O PTP afirma que a recente visita dos 23 deputados da Assembleia da República à Região Autónoma da Madeira não passou de uma operação de cosmética política promovida pelo governo regional e que teve como guias turísticos os deputados do PSD Madeira. “Tudo cuidadosamente montado para exibir uma realidade parcial e politicamente conveniente”, diz o partido.
“O roteiro foi milimetricamente escolhido: baterias da EEM, campo de golfe no Porto Santo e dessalinizadora — tudo devidamente enquadrado no discurso “verde” da sustentabilidade. Uma visita encenada, onde só se mostra o que interessa. O que falhou, o que correu mal e o que custou milhões aos contribuintes ficou, naturalmente, fora do enquadramento”.

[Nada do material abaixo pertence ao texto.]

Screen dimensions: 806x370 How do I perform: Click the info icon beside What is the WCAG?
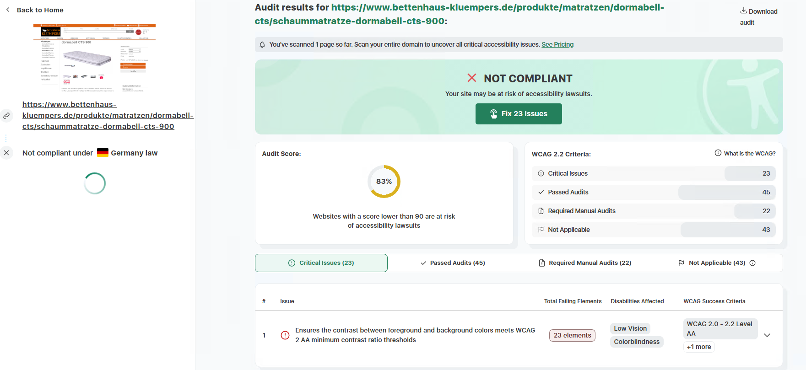[x=718, y=153]
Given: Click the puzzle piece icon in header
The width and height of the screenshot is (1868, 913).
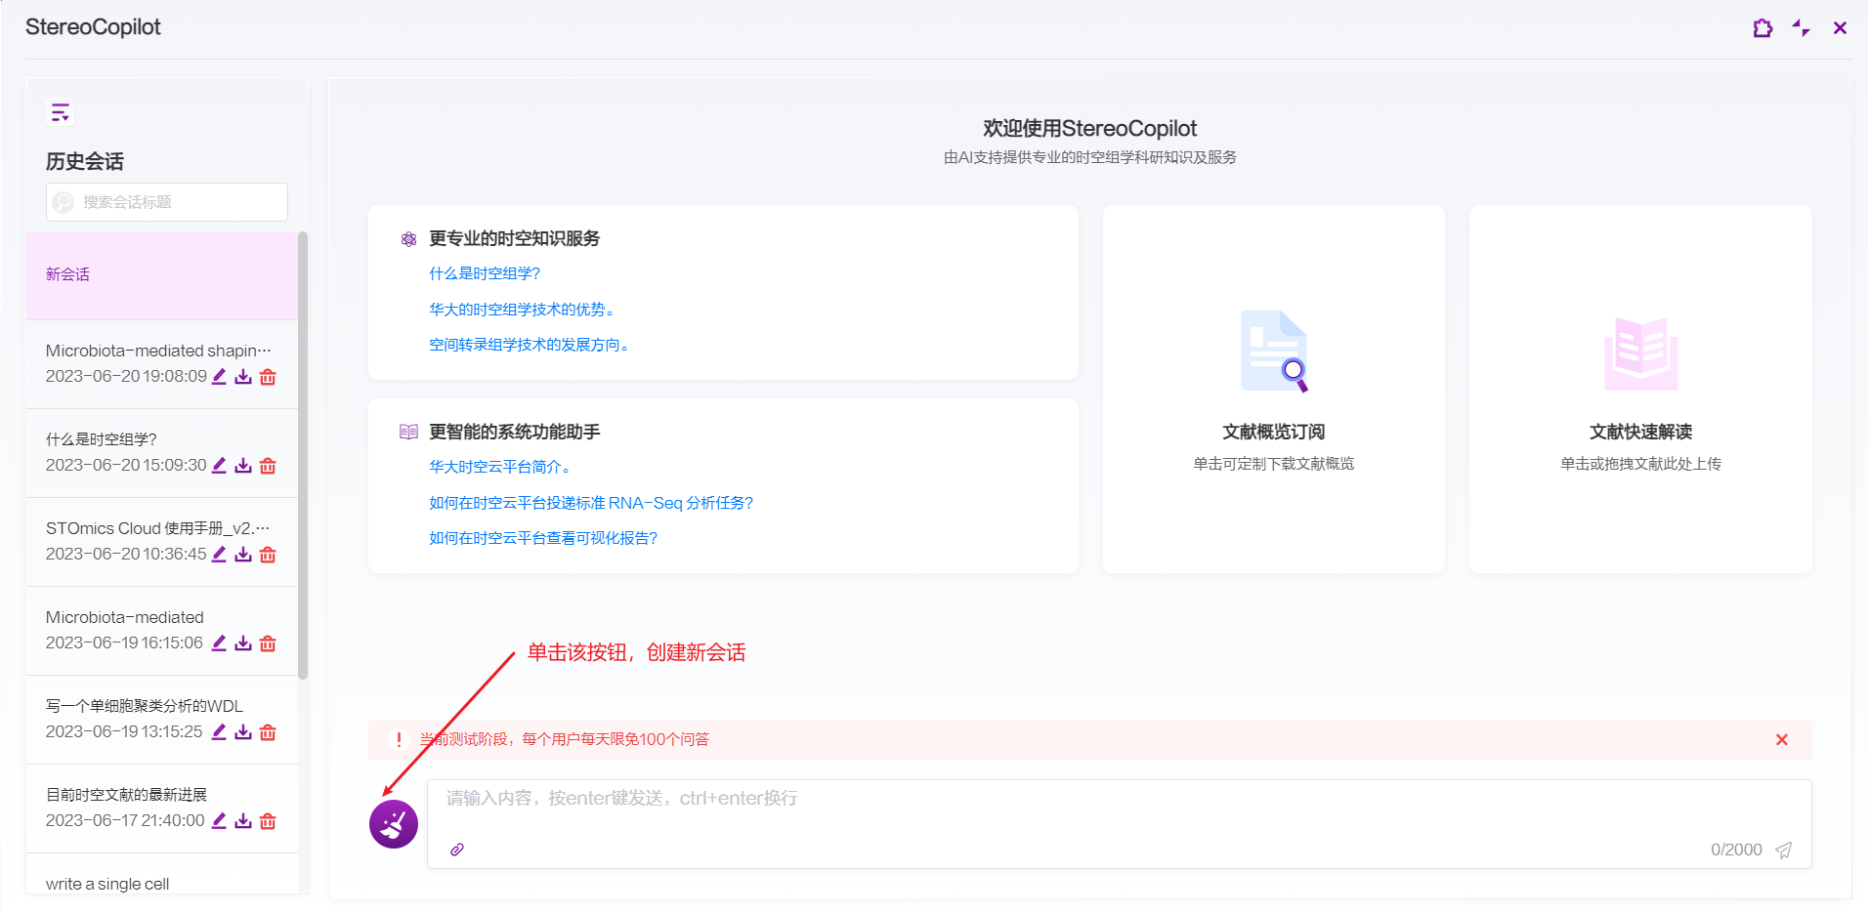Looking at the screenshot, I should 1762,28.
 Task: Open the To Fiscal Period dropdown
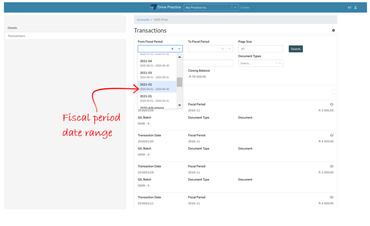click(x=230, y=49)
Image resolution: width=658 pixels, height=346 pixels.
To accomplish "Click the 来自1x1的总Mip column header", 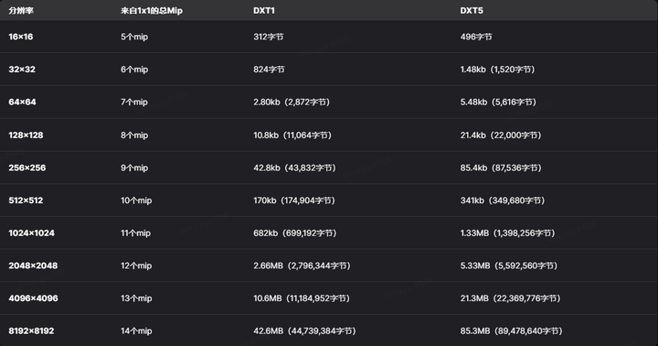I will 152,10.
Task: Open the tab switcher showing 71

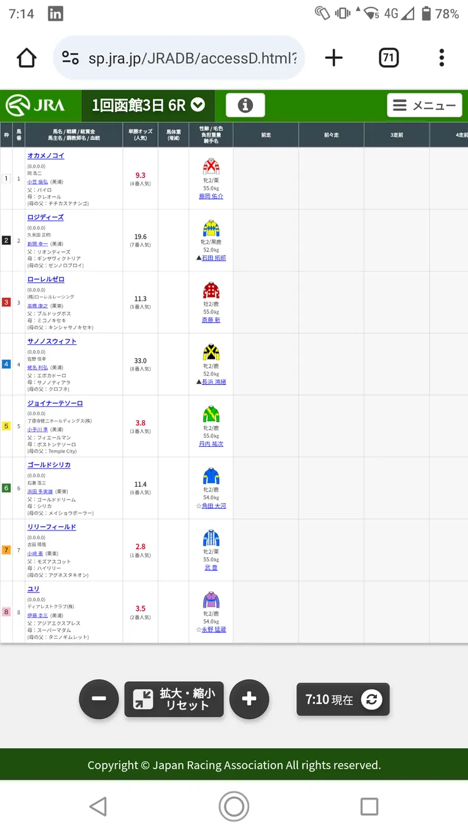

Para Raquel Coelho, este teatro faz lembrar as visitas guiadas dos regimes fechados como o da Coreia do Norte, onde as comitivas estrangeiras contactam apenas com a “realidade oficial”.O PTP estranha, por exemplo, que a fábrica de algas no Porto Santo — um investimento milionário sem retorno visível para a população — não tenha merecido visita. E que não tenha sido motivo de questionamento por parte da
Comissão de ambiente e energia da AR.